- King George’s Emergency Urgent Care Centre jumped two ratings to “good”
- North east London service rated “inadequate” and given two warning notices last August
- Improved rating comes after changes to management team
An urgent care centre in north east London has achieved a “good” rating, nine months after it was placed in special measures.
King George’s Emergency Urgent Care Centre in Ilford jumped two Care Quality Commission ratings and was taken out of special measures after replacing several members of its senior management team.
Last week, the CQC upgraded its rating to “good” overall, as well as for safe and well-led.
The provider made several management changes after the August inspection report. This included bringing in a new chief executive, medical director, director of nursing, and lead doctor for urgent care.
The new leaders “had the experience, capacity and skills to deliver the service strategy and address risks to it,” the CQC said. It added the new leadership team “were knowledgeable about issues and priorities relating to the quality and future of services”.

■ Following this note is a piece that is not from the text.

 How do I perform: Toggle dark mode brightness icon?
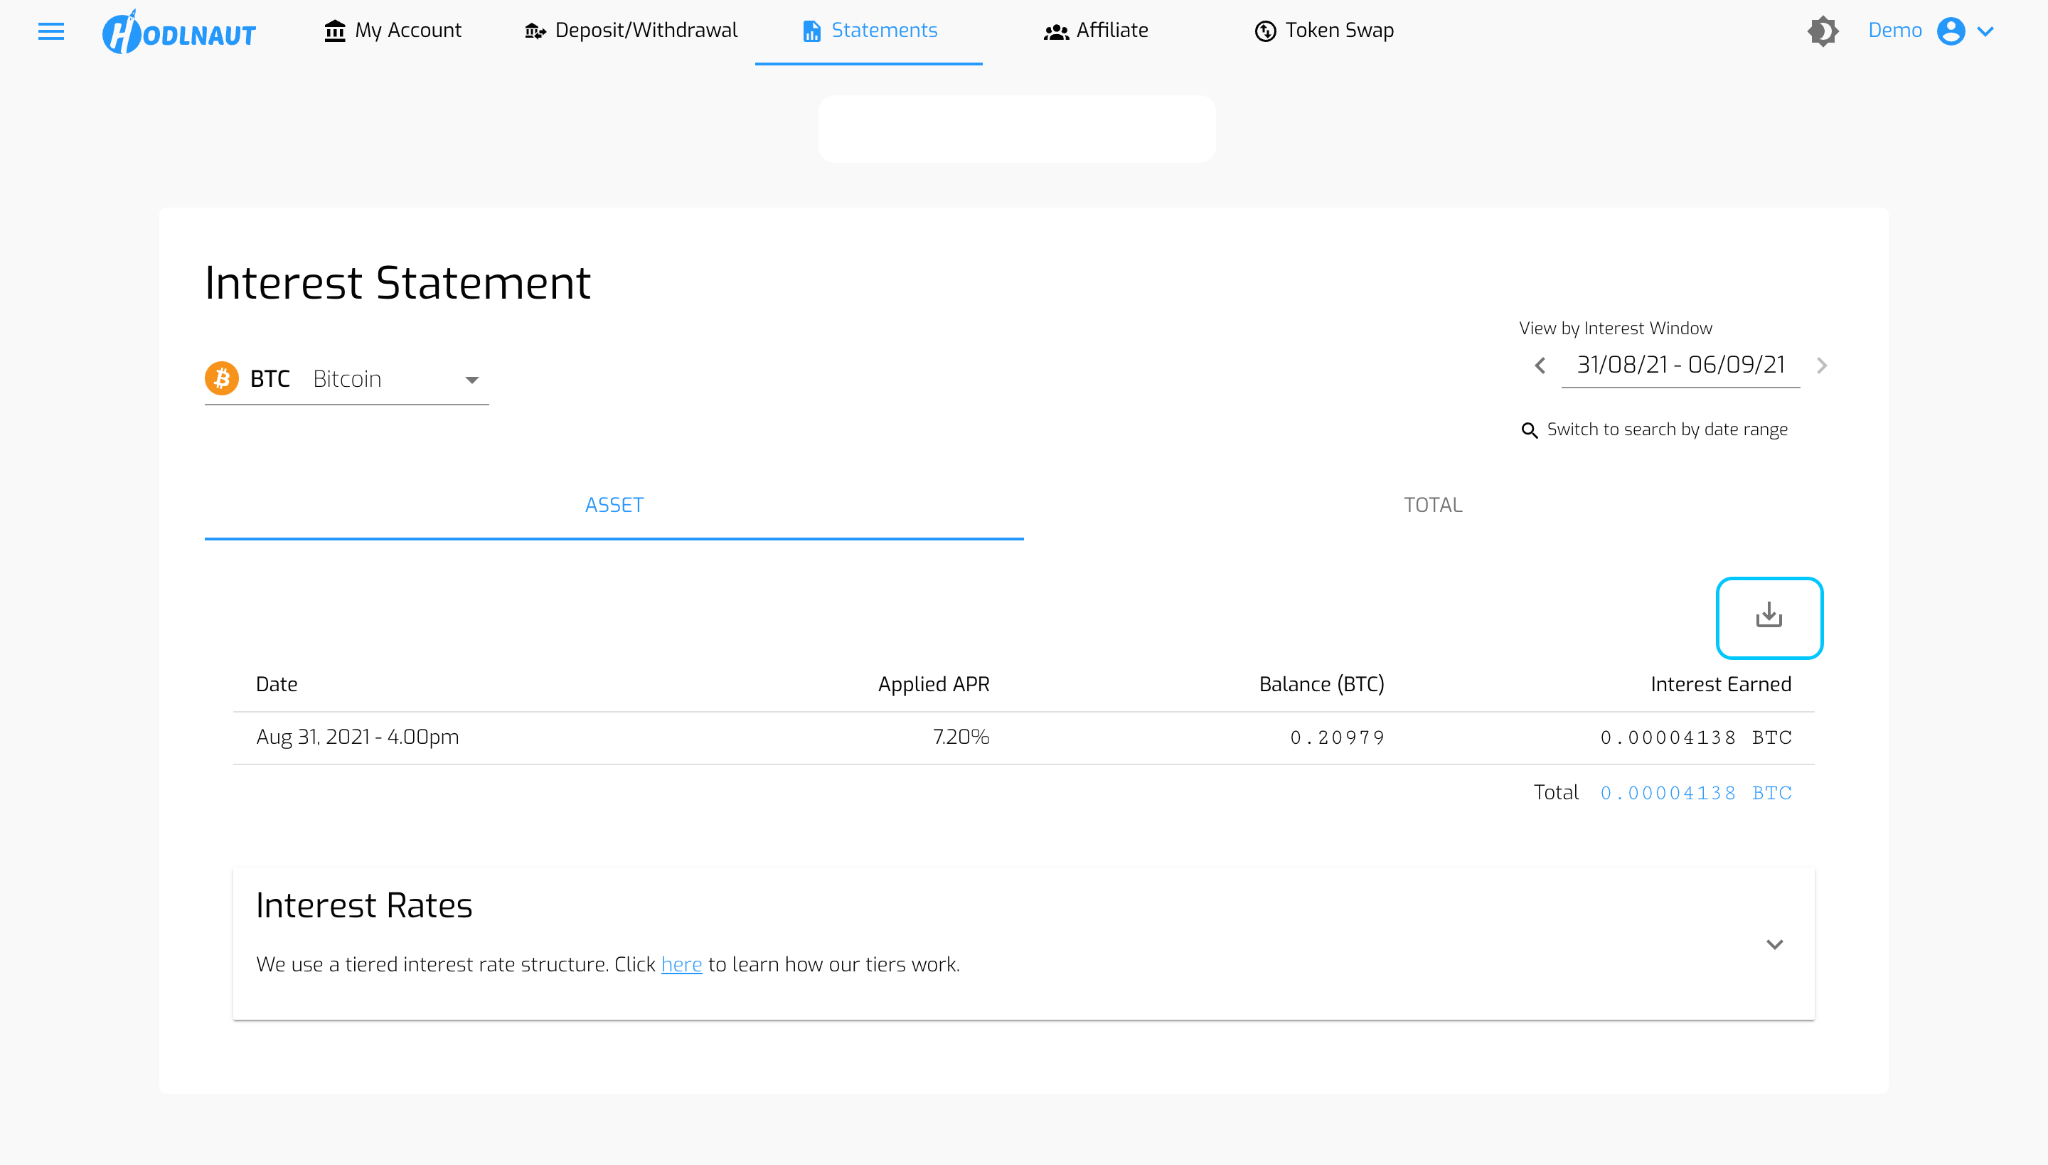(x=1823, y=31)
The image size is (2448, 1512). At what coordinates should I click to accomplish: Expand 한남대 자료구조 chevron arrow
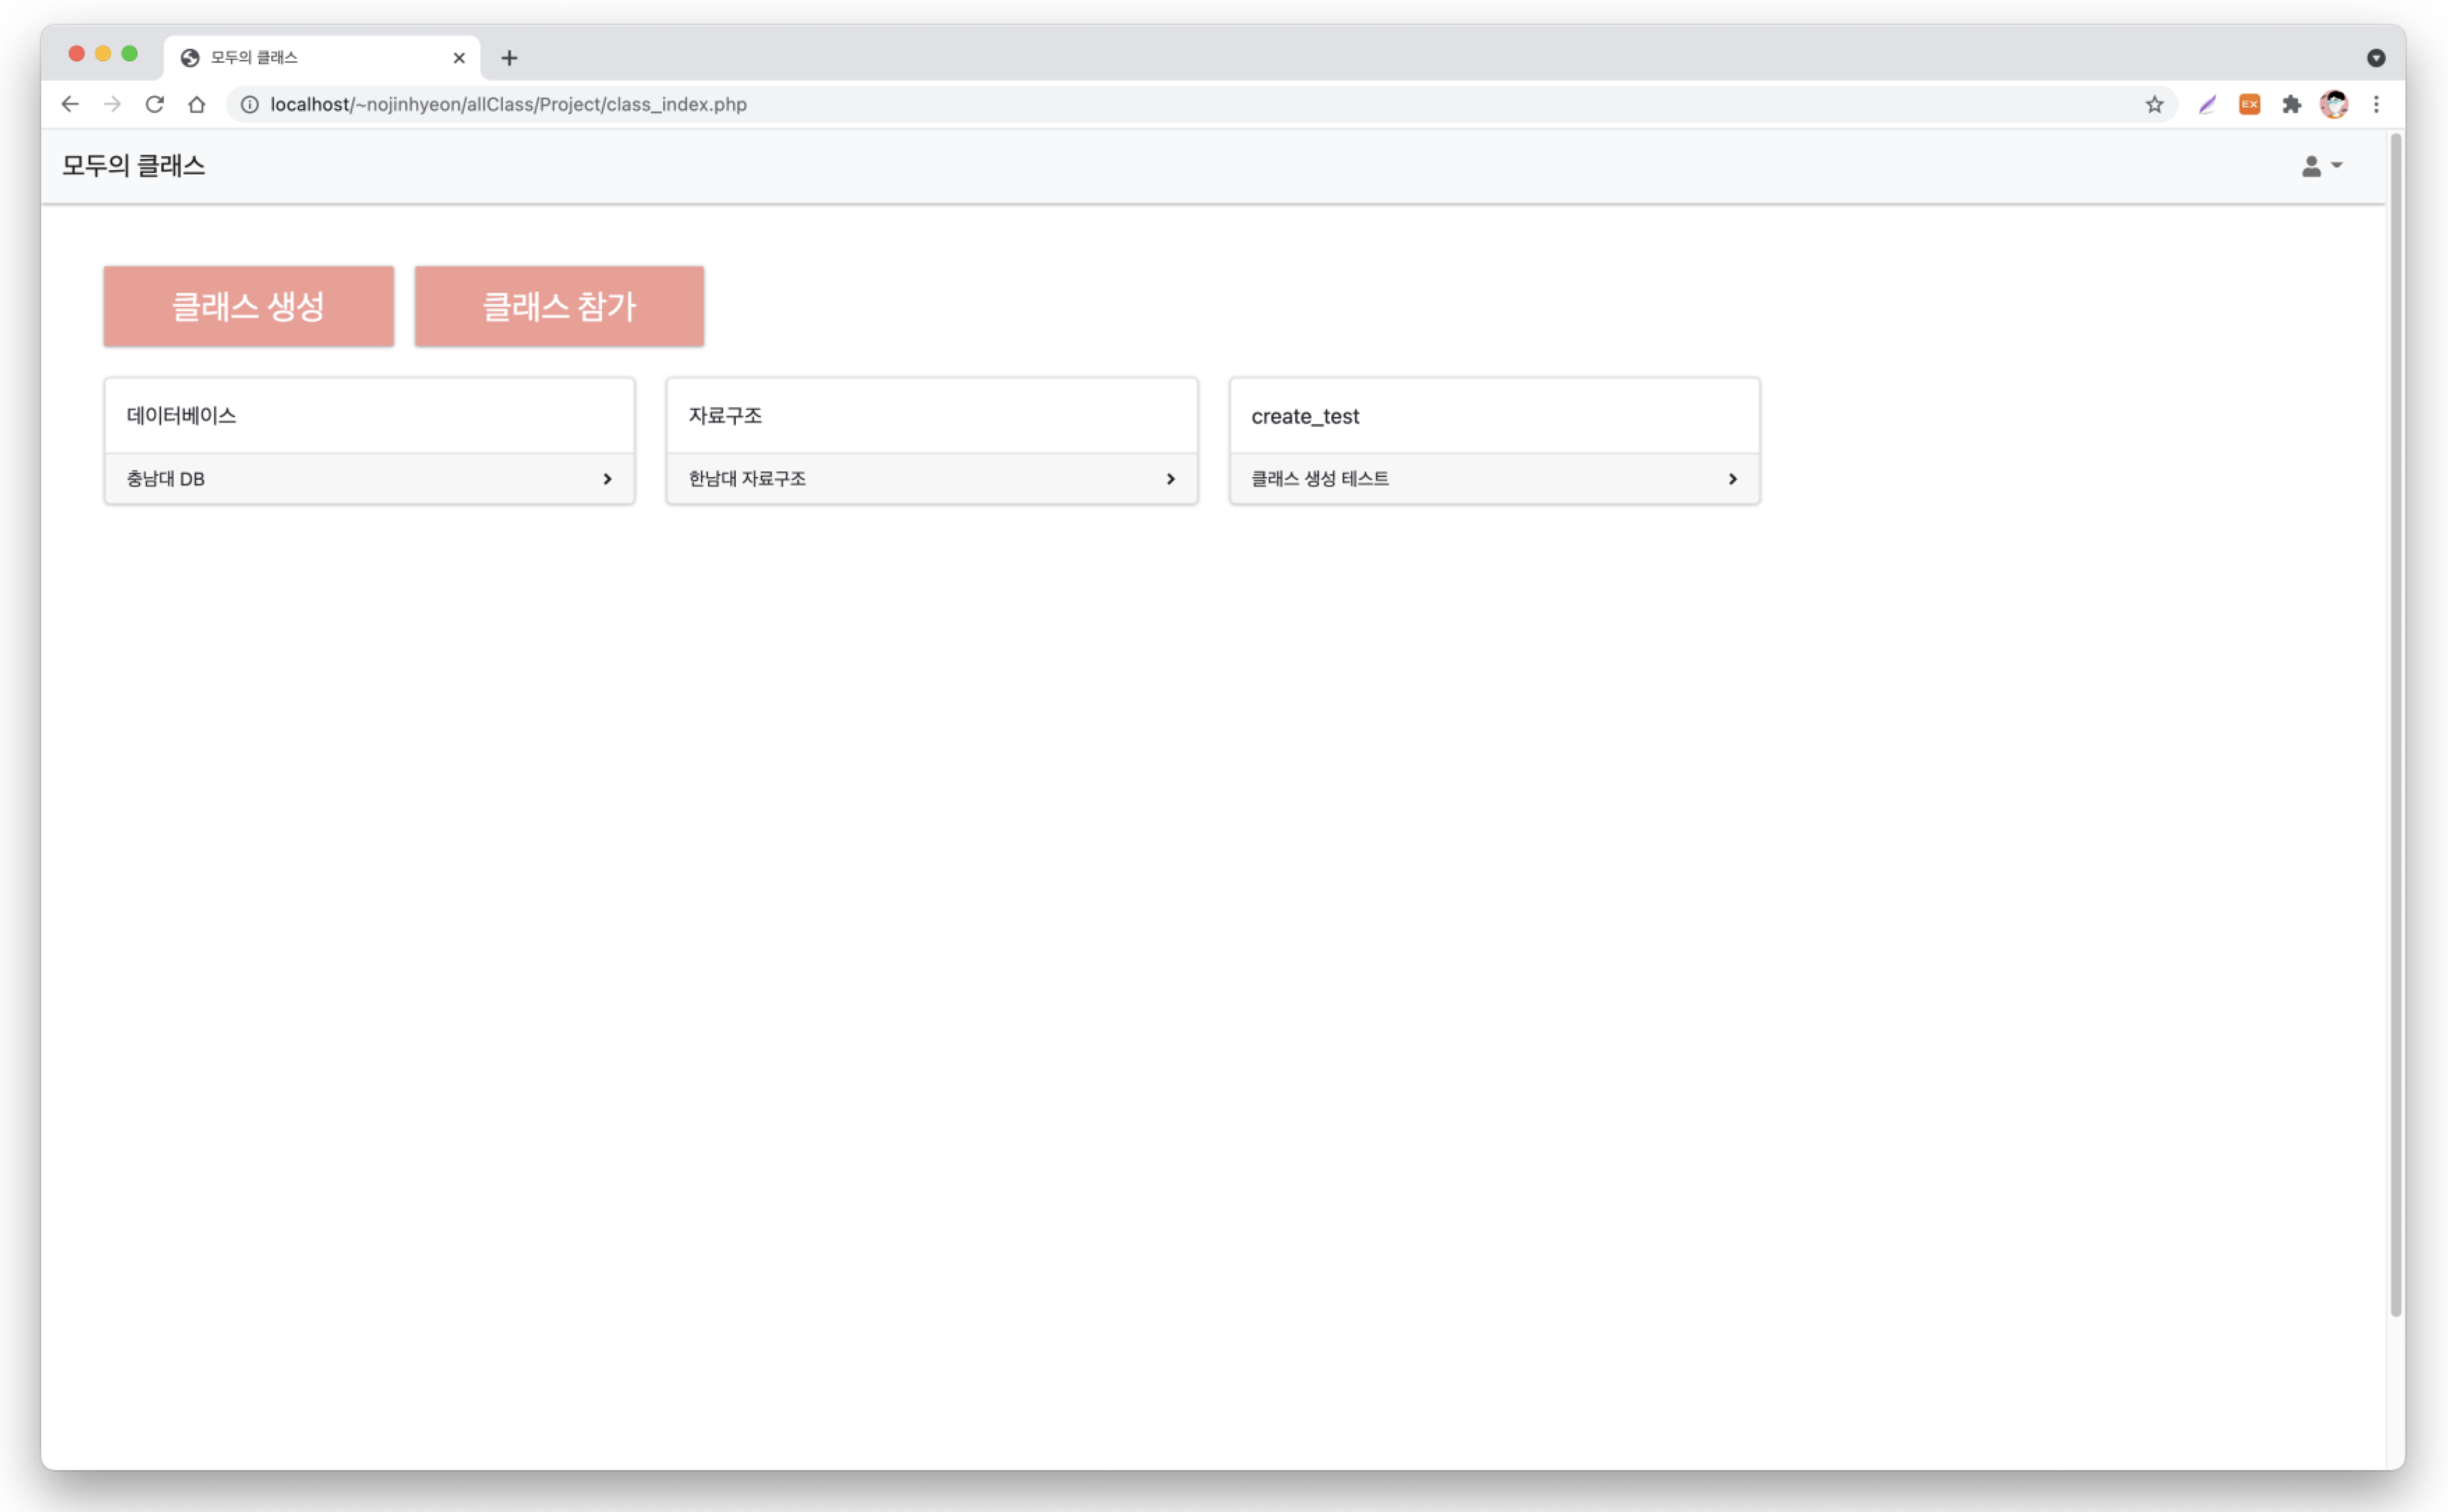point(1170,479)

The regulator also noted the care centre had improved its safety systems and processes, including staff training, infection prevention and control, and systems for safely managing medical waste.
It is run by Partnership of East London Co-operatives, an independent organisation that provides various services across east London and parts of Essex, including urgent care, GP out of hours and 111 services.
It is co-located with the emergency department at King George’s Hospital, one of Barking, Havering and Redbridge University Hospitals Trust’s sites.